Macrophage and Spiral ganglion neuron density in the spiral ganglion of CX₃CR1^+/- and CX₃CR1^-/- mice after exposure. Representative micrographs of cochlear mid-modiolar sections from CX₃CR1^+/- mice not exposed to noise (no exposure) (A) and from CX₃CR1^+/- mice at 24 h (B), 2 weeks (C), and 8 weeks (D) after exposure immunolabeled for macrophages (green, GFP) and spiral ganglion neurons (red, NF165 and Tuj-1). (E) Macrophage numbers in spiral ganglion (SG) (per 1,000 μm²), n = 4–8 CX₃CR1^+/- mice per recovery time point.
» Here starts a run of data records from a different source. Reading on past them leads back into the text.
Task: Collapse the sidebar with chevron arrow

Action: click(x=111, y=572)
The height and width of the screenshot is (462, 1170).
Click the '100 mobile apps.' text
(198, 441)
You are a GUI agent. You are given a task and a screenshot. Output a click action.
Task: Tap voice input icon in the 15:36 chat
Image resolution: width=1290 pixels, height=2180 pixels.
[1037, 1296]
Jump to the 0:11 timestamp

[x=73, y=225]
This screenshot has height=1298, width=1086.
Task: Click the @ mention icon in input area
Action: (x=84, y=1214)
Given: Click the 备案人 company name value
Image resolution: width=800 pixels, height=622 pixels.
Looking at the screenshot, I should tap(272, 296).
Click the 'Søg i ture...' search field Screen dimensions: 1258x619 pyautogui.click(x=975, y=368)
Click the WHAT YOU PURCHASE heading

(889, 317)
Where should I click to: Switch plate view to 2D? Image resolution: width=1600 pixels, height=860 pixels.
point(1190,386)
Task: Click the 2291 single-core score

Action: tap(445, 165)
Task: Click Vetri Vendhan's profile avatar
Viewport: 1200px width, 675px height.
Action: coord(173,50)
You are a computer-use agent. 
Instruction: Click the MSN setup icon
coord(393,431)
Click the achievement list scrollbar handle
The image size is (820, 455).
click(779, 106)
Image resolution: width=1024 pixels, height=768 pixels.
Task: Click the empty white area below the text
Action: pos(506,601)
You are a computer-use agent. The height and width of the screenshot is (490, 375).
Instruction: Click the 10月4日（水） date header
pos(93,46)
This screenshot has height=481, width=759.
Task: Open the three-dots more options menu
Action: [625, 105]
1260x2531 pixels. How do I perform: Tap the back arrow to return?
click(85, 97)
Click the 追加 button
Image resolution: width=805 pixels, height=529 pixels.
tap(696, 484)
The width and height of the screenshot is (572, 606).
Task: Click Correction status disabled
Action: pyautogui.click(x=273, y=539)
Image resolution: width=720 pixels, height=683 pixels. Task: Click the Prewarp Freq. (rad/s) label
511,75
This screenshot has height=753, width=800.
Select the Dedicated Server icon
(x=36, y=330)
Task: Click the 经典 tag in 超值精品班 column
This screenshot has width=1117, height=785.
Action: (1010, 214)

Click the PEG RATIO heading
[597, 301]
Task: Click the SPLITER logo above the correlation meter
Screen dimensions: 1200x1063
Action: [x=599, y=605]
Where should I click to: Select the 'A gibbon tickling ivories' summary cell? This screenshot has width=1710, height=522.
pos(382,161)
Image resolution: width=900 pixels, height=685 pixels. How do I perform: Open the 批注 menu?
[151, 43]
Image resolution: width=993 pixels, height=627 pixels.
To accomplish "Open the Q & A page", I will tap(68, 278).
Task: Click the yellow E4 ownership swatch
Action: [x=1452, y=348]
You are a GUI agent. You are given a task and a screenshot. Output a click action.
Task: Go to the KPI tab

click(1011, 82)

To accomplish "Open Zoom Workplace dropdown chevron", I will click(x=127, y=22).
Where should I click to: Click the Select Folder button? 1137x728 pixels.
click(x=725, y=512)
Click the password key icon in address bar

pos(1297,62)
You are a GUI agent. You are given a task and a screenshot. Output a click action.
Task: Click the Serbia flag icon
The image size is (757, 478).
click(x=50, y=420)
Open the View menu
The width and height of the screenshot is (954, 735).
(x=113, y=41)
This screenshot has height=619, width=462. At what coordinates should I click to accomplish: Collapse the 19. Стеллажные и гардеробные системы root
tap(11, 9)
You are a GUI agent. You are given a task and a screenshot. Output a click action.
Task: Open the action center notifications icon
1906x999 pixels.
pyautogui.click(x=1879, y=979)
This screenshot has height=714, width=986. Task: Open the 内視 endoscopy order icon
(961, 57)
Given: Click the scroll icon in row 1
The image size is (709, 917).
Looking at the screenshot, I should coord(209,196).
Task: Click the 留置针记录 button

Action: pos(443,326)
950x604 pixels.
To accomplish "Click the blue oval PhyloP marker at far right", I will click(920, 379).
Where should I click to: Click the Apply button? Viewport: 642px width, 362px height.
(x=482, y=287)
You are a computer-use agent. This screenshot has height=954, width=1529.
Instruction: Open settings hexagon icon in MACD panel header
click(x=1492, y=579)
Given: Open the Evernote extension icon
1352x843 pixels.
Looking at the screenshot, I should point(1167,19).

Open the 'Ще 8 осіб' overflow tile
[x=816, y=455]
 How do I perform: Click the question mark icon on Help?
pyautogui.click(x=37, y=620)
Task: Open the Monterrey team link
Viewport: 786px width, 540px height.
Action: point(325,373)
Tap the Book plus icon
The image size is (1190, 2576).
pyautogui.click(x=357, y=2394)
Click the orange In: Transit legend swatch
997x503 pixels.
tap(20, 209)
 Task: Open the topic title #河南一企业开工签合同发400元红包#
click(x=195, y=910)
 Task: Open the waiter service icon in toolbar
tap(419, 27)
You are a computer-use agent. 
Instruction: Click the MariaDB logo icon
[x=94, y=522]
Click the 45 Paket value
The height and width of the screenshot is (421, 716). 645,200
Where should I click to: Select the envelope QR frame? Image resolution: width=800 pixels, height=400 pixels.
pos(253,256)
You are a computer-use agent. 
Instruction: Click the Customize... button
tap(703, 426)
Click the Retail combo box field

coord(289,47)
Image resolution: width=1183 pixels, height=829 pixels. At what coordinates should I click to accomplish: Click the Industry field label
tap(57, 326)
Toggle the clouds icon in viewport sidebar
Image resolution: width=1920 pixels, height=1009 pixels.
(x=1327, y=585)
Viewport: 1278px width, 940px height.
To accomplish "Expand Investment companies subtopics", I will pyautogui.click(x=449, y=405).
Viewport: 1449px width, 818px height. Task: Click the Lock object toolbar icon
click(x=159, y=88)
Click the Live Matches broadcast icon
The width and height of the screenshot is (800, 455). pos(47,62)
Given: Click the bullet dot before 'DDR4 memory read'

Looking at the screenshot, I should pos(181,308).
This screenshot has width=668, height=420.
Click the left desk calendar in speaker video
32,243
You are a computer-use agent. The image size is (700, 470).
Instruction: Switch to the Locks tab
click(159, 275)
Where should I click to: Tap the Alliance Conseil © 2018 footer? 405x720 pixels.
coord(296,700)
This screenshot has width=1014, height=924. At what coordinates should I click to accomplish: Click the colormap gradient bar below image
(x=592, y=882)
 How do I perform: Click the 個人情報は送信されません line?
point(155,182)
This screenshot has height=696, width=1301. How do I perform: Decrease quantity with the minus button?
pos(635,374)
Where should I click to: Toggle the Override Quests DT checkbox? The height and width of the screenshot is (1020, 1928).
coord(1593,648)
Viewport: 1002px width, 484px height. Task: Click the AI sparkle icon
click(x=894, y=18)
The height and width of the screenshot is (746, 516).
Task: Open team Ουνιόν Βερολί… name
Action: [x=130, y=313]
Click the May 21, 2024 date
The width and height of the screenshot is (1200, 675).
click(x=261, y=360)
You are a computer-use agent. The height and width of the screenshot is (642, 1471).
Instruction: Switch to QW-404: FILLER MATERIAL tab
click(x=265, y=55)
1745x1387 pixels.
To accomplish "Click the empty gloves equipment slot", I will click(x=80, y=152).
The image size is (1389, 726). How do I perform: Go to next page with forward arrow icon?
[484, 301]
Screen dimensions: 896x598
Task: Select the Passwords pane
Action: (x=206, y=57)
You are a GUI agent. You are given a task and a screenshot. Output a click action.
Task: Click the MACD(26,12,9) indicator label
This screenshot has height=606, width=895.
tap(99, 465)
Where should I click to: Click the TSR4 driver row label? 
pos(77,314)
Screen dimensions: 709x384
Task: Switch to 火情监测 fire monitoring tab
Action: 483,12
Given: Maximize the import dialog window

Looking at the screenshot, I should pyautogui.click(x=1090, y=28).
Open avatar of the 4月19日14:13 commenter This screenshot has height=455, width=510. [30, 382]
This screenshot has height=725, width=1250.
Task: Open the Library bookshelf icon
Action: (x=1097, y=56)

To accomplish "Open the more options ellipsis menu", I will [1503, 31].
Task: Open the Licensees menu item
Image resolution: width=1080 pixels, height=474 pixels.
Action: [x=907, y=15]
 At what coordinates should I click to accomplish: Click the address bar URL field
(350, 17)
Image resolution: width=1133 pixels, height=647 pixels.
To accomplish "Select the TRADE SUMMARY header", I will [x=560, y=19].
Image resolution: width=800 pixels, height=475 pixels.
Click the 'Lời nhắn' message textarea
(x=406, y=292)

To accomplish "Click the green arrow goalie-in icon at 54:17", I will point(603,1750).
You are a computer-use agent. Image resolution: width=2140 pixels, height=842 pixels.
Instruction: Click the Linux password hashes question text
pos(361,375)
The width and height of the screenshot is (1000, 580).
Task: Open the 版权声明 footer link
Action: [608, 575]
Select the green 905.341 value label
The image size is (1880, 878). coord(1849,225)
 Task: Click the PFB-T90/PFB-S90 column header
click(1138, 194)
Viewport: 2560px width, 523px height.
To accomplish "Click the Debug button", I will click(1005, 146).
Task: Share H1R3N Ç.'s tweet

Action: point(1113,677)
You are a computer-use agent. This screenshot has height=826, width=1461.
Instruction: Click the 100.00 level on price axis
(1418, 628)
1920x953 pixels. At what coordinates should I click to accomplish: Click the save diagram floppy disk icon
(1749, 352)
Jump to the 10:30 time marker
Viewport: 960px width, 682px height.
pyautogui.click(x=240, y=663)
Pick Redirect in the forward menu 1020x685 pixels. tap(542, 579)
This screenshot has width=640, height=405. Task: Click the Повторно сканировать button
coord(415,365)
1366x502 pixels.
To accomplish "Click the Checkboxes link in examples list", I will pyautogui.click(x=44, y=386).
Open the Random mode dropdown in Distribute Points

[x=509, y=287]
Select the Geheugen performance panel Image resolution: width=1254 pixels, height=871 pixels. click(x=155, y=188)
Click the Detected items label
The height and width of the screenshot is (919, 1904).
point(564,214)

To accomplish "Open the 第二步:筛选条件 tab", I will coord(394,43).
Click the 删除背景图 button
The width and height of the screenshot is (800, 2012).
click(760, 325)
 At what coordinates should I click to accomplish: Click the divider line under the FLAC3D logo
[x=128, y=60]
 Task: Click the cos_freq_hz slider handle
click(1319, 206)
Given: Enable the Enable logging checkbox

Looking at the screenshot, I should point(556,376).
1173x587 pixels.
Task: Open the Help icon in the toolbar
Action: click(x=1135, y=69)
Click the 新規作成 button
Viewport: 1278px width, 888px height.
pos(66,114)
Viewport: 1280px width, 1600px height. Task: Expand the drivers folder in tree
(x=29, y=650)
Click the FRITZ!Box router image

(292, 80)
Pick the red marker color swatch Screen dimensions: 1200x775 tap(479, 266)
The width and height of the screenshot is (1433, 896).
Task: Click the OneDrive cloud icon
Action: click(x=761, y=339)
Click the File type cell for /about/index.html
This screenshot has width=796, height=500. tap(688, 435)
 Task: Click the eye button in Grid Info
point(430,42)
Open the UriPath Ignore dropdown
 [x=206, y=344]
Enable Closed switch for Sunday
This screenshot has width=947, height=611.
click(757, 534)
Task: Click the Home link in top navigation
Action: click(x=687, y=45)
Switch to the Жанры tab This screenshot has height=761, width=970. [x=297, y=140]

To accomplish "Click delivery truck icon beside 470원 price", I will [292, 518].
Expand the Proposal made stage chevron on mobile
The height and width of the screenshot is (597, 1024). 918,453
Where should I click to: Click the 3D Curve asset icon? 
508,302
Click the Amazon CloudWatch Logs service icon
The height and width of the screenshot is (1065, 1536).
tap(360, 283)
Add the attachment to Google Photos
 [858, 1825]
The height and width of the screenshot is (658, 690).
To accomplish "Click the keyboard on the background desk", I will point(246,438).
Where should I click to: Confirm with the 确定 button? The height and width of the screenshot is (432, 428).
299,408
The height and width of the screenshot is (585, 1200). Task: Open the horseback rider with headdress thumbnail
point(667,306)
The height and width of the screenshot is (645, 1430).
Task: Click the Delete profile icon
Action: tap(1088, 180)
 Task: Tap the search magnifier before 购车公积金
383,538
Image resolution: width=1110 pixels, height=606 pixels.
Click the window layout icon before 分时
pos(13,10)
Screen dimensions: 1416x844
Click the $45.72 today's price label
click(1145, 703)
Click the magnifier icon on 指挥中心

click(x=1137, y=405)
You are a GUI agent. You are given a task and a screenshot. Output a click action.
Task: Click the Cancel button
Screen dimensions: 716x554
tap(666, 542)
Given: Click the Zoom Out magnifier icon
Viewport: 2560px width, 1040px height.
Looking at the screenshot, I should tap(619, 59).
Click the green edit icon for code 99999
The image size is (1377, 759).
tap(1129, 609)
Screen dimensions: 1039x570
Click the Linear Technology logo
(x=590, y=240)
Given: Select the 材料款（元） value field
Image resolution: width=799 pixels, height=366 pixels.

Representative micrographs showing fewer SGN cell bodies immunolabeled for NF165 and Tuj-1 (red) in CX₃CR1^-/- mice (I) compared to CX₃CR1^+/- mice (H) at 24 weeks post-exposure and to unexposed age-matched control mice (F,G). (J) Quantitative data on SGN density per 1,000 μm² from age-matched unexposed and exposed CX₃CR1^+/- and CX₃CR1^-/- mice at 24 weeks post-noise trauma. n = 4 mice per group, ^∗∗p < 0.01 CX₃CR1^-/- mice 24 weeks post-NE vs. no exposure CX₃CR1^+/- and CX₃CR1^-/- mice. (K) Average macrophage density in SG of CX₃CR1^+/- and CX₃CR1^-/- mice at time 24 h, 2, 8, 16, and 24 weeks recovery after exposure. n = 4–9 per genotype per recovery time point. Scale bar, 63 μm.